We took independent advice from a consultant radiologist (a doctor who specialises in diagnosing and treating disease and injury through the use of medical imaging techniques such as x-rays and other scans), from a consultant in general medicine and from a registered nurse. We found that, while many aspects of the medical care provided were reasonable (including the timing of the lumbar puncture), there was an unreasonable error regarding the provisional CT scan. This meant that there was a delay between the scan being performed and it being correctly reported. We upheld this aspect of the complaint.

We considered that A would have received medication, such as aspirin, to thin their blood earlier, but the effect of this is to prevent future strokes rather than improve the one that has currently occurred. While this would have added to the distress of A's family, we were of the opinion that the impact on A's clinical outcome would not likely have been significant.

We found evidence of reasonable communication and did not consider that inappropriate comments were made about A's previous medical history. However, we were unable to establish that A received a reasonable level of assistance with personal care because the nursing documentation fell below the record-keeping standards set out in the Nursing and Midwifery Code.
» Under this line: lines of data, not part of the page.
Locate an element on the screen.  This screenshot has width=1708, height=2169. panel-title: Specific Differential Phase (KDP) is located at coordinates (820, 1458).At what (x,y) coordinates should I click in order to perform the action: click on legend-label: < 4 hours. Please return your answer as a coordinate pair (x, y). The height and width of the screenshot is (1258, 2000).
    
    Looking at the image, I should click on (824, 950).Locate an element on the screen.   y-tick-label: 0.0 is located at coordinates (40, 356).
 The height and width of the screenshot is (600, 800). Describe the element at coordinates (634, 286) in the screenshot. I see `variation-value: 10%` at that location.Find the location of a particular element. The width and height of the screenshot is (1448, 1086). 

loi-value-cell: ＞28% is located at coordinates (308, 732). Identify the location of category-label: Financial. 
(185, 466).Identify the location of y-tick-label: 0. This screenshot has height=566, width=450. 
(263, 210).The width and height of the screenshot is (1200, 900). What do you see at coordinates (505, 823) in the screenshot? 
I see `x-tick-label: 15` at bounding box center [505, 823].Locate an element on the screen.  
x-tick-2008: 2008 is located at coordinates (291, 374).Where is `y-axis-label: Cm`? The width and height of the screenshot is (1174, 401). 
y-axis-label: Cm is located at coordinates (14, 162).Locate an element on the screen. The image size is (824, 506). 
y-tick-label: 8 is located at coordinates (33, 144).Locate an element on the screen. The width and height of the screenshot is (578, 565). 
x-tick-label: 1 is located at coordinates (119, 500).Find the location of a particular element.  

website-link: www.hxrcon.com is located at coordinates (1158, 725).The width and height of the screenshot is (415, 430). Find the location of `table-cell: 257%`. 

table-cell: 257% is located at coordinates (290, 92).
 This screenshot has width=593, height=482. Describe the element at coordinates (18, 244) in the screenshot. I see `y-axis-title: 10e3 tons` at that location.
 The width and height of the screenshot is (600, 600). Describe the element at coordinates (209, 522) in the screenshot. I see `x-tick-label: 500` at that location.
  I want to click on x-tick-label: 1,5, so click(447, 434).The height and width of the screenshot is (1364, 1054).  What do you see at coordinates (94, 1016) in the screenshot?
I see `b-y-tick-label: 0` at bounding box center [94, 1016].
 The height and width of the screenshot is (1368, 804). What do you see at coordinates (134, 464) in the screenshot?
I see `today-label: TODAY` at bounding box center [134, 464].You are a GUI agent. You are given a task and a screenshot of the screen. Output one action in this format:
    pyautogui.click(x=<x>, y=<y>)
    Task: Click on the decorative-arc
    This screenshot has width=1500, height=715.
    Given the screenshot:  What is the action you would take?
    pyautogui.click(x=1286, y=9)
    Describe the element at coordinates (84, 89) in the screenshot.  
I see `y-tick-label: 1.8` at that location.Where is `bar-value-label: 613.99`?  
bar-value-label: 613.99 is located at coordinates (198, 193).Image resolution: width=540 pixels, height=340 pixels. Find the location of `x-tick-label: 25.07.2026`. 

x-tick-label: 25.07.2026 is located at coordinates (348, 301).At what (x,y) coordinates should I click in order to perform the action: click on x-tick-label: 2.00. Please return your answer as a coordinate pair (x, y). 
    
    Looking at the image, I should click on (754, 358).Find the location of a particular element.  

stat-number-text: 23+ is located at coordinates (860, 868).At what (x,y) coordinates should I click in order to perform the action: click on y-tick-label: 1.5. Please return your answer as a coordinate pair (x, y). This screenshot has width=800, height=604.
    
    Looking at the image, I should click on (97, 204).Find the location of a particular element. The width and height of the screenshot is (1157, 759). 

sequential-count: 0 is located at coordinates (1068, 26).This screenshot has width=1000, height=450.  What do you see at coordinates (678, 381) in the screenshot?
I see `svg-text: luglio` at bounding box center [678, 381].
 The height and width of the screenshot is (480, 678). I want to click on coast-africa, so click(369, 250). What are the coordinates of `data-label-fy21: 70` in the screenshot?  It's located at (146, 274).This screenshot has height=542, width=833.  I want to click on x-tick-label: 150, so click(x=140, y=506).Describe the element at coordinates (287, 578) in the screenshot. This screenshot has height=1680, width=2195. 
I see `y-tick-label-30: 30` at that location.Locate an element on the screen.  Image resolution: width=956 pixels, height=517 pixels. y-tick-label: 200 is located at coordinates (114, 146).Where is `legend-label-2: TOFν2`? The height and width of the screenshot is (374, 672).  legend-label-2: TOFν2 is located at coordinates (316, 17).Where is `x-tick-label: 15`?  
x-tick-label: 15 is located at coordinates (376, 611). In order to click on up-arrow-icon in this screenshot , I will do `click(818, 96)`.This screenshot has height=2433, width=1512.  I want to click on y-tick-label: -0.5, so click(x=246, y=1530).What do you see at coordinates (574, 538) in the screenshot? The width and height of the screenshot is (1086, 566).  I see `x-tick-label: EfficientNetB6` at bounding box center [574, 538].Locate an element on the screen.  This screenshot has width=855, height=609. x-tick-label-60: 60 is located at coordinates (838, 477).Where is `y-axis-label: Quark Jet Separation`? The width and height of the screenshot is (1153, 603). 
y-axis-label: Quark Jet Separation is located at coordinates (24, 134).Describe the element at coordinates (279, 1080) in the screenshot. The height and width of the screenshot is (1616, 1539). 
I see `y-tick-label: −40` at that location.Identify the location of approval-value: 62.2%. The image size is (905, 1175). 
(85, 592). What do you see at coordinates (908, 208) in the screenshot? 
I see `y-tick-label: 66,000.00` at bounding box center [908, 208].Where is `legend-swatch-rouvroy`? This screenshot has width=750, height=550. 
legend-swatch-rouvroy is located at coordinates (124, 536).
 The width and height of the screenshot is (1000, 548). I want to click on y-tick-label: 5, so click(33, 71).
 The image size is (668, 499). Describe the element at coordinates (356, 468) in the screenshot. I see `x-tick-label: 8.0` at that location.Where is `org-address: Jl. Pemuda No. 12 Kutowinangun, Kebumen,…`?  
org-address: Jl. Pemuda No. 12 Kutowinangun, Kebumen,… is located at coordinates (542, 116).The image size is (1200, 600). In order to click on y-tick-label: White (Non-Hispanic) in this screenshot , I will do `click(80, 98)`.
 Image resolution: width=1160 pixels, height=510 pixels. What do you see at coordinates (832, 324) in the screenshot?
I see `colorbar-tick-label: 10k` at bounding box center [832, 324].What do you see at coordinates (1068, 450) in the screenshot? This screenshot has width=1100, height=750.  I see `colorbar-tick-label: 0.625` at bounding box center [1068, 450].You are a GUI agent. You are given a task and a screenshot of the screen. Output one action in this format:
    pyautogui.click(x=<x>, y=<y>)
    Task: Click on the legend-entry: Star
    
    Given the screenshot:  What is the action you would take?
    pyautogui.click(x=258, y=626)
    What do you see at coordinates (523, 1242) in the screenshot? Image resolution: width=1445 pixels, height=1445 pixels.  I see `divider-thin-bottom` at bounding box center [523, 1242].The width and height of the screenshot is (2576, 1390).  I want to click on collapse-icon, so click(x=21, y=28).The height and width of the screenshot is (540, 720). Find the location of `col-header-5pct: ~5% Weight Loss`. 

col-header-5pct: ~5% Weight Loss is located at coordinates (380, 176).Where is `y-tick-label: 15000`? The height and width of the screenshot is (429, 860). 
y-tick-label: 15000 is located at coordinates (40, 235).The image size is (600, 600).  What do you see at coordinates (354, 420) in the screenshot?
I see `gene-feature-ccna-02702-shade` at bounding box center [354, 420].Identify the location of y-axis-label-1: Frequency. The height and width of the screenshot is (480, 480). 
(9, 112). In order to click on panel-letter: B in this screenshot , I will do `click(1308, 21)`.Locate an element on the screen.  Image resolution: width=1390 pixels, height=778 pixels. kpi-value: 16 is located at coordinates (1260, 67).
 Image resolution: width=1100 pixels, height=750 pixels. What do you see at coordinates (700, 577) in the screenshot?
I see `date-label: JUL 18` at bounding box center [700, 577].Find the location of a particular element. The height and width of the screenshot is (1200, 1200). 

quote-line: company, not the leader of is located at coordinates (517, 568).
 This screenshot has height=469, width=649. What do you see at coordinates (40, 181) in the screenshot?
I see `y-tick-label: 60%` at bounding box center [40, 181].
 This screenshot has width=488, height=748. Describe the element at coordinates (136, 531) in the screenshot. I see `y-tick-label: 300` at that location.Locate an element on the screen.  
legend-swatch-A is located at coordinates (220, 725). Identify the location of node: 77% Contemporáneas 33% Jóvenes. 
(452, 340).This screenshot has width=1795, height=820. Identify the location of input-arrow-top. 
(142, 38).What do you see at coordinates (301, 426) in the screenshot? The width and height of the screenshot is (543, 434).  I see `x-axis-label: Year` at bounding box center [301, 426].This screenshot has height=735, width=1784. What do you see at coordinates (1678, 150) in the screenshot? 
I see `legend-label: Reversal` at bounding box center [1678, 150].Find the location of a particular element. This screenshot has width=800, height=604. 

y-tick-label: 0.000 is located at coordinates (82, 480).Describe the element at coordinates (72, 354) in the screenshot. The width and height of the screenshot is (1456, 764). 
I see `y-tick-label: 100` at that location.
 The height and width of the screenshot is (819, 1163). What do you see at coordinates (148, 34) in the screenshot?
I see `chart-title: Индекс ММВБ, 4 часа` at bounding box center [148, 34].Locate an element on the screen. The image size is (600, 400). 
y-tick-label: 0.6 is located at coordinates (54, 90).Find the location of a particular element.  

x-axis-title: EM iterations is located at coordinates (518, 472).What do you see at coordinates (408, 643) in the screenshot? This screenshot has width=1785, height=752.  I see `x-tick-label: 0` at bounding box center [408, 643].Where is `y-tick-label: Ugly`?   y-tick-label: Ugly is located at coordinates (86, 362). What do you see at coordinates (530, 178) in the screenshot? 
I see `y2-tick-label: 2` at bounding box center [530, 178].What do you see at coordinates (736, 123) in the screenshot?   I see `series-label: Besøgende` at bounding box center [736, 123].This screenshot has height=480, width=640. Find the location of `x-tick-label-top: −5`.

Therefore, we upheld this aspect of the complaint.

Recommendations

What we said should change to put things right in future:

  • Patients should receive personal nursing care where appropriate; and this should be clearly and accurately recorded in accordance with the Nursing and Midwifery Code.
  • The board should minimise the contribution of any system deficiencies to radiological errors.

We have asked the organisation to provide us with evidence that they have implemented the recommendations we have made on this case by the deadline we set.